I suppose - whatever my principles or feelings - I can never truly know what I'd do until I'm in that position. Maybe that goes for most of the rest of us, too. Or maybe it doesn't.

Just a thought, that's all. I'm pretty certain now that I know what I'd do. But I've never been a position to think otherwise.

Is it selling out? And if it is, is it selling out in the same way as, say, investing in corrupt regimes or exploitative corporations that you've always previously actively campaigned against?

blighters rock | June 24, 2012 - 22:45

So long as Shylock presents tax avoidance schemes and the govt fails to close them down, there will alwyas be tax avoidance.
Whether it's a funny rich comedian or a boring rich banker, they're all doing the same thing so why it would be more acceptable for a comedian to rip off the system, I don't know.
Perhaps being a celebrity makes it acceptable.
It's time to choose whose side to take; the greedy or the decent.

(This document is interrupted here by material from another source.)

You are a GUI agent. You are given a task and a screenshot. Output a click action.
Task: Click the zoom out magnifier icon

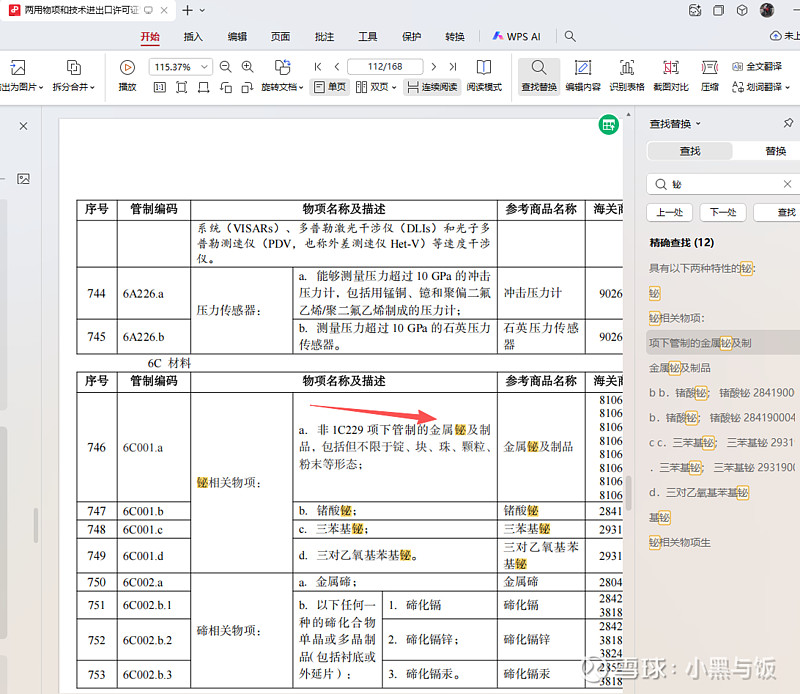click(x=224, y=67)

ItsSteveDave | June 25, 2012 - 09:47

Objectively, no, it is not more acceptable for JC to avoid tax than a banker, except maybe in the literal sense of the banker making more money than JC (I speculate), therefore evading more tax. However, as it's JC they've chosen to put in the papers, over every other tax evader in the country, I can't help feeling a certain sympathy for him, rightly or wrongly.

The bottom line of it is that it will take strong governance to change the system...

Stan, you raise a good point, and I believe someone like yourself might spend the 'saved' tax on a school or something similar. But for most it's probably 6 months fuel for their private jet.